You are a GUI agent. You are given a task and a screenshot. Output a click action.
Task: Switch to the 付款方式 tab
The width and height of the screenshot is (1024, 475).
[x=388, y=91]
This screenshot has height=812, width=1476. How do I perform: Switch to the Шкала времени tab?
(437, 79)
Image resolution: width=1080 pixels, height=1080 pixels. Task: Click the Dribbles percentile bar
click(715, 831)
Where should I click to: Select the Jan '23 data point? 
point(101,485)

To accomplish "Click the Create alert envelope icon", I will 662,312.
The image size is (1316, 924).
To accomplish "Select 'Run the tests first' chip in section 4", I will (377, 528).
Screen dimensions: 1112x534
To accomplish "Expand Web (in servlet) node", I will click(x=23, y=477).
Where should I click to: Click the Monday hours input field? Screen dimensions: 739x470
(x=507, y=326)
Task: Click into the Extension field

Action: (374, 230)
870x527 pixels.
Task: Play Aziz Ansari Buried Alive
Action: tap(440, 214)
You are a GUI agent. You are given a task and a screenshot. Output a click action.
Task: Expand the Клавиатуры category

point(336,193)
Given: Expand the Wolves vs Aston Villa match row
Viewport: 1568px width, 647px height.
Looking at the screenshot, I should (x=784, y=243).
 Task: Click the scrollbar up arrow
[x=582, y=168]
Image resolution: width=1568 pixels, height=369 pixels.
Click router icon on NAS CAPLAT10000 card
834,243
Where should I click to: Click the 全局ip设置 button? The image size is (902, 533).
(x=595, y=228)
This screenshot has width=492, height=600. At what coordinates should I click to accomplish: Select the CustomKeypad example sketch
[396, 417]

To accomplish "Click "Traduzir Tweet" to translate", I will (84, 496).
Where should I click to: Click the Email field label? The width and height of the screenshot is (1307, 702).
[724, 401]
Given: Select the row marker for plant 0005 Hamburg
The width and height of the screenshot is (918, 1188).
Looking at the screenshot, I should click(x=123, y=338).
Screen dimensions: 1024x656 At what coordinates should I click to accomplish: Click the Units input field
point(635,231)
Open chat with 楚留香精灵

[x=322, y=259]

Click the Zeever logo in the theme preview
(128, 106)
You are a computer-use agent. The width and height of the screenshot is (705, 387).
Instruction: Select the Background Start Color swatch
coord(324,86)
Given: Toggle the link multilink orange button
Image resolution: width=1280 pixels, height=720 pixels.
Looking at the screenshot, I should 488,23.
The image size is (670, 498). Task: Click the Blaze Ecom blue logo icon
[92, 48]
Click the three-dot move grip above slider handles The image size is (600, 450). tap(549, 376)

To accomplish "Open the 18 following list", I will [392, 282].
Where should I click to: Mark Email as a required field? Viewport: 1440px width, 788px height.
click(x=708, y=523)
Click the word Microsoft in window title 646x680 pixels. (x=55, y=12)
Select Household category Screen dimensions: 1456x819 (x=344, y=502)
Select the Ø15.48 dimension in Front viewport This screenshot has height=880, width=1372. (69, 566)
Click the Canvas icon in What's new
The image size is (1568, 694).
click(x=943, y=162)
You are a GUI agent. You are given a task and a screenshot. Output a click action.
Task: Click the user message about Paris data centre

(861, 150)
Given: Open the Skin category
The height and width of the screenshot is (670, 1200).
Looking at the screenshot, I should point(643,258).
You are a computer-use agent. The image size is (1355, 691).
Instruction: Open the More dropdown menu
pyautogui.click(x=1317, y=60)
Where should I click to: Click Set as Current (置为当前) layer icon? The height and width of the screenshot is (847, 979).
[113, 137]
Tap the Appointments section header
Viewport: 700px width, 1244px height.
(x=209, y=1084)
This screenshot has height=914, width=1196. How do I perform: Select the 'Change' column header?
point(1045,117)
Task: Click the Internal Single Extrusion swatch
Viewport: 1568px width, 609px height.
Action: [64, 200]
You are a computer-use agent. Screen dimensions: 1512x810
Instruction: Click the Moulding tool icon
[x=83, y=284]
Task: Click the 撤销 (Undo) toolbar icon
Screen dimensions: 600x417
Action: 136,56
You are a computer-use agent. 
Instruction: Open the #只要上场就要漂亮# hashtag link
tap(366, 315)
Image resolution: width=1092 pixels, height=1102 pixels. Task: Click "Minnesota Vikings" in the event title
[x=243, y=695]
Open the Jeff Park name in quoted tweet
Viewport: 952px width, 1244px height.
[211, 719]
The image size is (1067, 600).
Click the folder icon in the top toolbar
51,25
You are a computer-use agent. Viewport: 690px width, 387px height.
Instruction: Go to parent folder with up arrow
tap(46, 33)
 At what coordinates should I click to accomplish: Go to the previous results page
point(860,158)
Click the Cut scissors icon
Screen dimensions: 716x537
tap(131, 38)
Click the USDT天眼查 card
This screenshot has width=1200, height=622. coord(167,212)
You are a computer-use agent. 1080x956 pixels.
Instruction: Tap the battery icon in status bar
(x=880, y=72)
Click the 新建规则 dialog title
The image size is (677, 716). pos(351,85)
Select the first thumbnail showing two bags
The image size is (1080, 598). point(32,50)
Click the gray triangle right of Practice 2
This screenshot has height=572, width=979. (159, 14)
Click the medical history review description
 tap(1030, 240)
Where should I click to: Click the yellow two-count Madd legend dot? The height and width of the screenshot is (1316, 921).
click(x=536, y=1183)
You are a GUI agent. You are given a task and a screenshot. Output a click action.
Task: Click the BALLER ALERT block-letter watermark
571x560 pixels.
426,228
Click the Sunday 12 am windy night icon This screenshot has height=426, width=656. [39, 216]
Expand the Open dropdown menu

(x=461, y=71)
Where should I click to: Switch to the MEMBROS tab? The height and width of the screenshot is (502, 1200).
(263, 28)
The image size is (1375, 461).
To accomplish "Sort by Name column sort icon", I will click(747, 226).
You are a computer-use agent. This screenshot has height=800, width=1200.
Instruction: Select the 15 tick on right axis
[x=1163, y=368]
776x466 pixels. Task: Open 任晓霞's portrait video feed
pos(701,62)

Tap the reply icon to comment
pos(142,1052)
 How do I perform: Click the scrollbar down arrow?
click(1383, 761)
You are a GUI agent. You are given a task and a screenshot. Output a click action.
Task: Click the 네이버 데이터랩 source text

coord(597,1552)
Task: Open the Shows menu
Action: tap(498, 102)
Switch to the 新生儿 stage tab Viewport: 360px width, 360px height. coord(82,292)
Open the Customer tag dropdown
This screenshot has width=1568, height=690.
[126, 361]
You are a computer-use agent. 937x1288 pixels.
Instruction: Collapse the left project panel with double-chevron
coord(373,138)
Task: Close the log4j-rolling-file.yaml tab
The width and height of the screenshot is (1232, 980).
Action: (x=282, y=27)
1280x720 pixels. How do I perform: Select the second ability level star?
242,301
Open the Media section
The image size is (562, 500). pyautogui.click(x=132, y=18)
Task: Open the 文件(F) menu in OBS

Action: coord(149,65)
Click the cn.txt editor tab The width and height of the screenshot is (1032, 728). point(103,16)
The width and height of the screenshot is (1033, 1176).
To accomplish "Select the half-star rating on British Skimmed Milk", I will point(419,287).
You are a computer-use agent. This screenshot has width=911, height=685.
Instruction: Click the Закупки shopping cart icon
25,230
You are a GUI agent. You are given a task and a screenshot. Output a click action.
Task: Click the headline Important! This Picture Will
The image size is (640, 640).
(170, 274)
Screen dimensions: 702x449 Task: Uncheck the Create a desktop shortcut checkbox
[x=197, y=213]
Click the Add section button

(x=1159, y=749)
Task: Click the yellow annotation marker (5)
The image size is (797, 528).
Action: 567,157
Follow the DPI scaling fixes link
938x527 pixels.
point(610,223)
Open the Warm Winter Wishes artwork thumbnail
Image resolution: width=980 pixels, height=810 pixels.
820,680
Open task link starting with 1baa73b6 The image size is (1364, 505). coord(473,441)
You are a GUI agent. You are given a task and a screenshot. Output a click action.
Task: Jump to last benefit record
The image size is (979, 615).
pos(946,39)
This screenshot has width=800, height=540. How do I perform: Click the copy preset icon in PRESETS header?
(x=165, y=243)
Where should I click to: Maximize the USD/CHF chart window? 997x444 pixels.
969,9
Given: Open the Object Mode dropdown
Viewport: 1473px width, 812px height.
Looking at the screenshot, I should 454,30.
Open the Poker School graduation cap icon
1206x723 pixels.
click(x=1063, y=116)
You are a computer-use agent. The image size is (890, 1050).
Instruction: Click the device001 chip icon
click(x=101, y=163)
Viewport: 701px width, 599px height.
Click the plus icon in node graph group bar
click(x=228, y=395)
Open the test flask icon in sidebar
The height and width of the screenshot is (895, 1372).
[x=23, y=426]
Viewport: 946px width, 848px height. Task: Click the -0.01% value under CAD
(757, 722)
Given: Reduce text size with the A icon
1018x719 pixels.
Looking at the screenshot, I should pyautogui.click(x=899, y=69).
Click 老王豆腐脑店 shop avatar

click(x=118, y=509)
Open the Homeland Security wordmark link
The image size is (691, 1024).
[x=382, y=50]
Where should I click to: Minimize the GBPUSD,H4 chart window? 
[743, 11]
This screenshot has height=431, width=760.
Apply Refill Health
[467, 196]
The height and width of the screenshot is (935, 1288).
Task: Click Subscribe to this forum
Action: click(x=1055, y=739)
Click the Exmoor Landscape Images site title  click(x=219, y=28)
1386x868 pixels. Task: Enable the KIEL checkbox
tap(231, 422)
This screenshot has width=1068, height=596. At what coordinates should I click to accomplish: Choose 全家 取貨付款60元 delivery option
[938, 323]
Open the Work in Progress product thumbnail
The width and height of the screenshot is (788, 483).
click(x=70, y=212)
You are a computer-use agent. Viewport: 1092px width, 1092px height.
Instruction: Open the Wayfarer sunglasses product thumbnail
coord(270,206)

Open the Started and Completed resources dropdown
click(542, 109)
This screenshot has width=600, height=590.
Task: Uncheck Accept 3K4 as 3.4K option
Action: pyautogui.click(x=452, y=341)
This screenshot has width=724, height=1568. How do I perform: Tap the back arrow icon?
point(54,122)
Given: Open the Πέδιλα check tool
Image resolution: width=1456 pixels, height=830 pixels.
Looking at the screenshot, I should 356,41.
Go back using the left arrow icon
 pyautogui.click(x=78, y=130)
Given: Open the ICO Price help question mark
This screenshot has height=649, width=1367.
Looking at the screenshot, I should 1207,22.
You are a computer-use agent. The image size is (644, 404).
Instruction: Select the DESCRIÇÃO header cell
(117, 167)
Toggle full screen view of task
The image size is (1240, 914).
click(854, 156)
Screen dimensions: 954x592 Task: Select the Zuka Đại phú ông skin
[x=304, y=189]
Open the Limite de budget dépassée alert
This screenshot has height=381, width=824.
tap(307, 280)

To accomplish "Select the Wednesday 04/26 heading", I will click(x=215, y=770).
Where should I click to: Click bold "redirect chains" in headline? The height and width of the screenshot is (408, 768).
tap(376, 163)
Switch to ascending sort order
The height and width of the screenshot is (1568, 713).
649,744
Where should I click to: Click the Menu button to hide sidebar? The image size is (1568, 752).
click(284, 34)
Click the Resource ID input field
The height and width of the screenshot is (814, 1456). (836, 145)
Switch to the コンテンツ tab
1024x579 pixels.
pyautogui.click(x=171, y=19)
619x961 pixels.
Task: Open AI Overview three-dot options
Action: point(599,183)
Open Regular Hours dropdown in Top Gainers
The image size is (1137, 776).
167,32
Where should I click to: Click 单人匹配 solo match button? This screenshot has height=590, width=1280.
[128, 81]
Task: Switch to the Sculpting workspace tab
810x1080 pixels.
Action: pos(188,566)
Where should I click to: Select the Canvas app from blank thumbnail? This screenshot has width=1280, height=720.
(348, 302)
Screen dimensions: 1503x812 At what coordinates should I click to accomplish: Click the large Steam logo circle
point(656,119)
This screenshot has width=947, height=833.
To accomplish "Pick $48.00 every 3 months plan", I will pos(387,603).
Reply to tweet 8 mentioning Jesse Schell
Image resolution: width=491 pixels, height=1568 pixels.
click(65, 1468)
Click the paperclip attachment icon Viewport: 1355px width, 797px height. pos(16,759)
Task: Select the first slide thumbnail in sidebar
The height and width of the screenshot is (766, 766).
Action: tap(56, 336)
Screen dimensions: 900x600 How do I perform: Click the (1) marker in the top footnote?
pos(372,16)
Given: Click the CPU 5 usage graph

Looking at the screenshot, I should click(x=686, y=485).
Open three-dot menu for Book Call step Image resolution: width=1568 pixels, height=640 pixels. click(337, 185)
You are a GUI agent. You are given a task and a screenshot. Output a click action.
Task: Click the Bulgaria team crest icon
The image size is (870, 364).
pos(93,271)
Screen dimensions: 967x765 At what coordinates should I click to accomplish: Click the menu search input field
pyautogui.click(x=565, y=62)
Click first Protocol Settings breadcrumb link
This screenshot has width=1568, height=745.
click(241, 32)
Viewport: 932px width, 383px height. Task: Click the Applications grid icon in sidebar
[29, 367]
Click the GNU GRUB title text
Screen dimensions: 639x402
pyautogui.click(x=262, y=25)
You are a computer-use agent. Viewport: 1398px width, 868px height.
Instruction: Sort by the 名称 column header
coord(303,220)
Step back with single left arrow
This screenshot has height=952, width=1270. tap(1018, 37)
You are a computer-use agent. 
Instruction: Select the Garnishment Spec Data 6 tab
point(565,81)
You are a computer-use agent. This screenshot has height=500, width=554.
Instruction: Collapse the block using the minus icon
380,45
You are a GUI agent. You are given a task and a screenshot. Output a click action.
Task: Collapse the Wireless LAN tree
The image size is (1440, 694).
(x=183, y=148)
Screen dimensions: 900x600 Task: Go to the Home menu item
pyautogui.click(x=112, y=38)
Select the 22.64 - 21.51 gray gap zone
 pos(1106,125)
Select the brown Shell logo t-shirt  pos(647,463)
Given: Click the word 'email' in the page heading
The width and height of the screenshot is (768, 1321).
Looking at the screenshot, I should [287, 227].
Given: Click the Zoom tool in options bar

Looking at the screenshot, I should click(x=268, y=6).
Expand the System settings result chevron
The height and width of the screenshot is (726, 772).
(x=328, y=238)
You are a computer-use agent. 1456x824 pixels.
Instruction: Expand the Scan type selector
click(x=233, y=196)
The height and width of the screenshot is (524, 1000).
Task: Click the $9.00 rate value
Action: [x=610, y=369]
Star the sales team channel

-------

Output, from the data above, the lines from the line with "The height and width of the screenshot is (670, 1200)." to the line with "You are a computer-use agent. Viewport: 690px" exactly as they stand, both ends included and nothing else.

Result for this exercise
The height and width of the screenshot is (670, 1200).
Looking at the screenshot, I should point(643,258).
You are a computer-use agent. The image size is (1355, 691).
Instruction: Open the More dropdown menu
pyautogui.click(x=1317, y=60)
Where should I click to: Click Set as Current (置为当前) layer icon? The height and width of the screenshot is (847, 979).
[113, 137]
Tap the Appointments section header
Viewport: 700px width, 1244px height.
(x=209, y=1084)
This screenshot has height=914, width=1196. How do I perform: Select the 'Change' column header?
point(1045,117)
Task: Click the Internal Single Extrusion swatch
Viewport: 1568px width, 609px height.
Action: [64, 200]
You are a computer-use agent. Screen dimensions: 1512x810
Instruction: Click the Moulding tool icon
[x=83, y=284]
Task: Click the 撤销 (Undo) toolbar icon
Screen dimensions: 600x417
Action: 136,56
You are a computer-use agent. 
Instruction: Open the #只要上场就要漂亮# hashtag link
tap(366, 315)
Image resolution: width=1092 pixels, height=1102 pixels. Task: Click "Minnesota Vikings" in the event title
[x=243, y=695]
Open the Jeff Park name in quoted tweet
Viewport: 952px width, 1244px height.
[211, 719]
The image size is (1067, 600).
Click the folder icon in the top toolbar
51,25
You are a computer-use agent. Viewport: 690px width, 387px height.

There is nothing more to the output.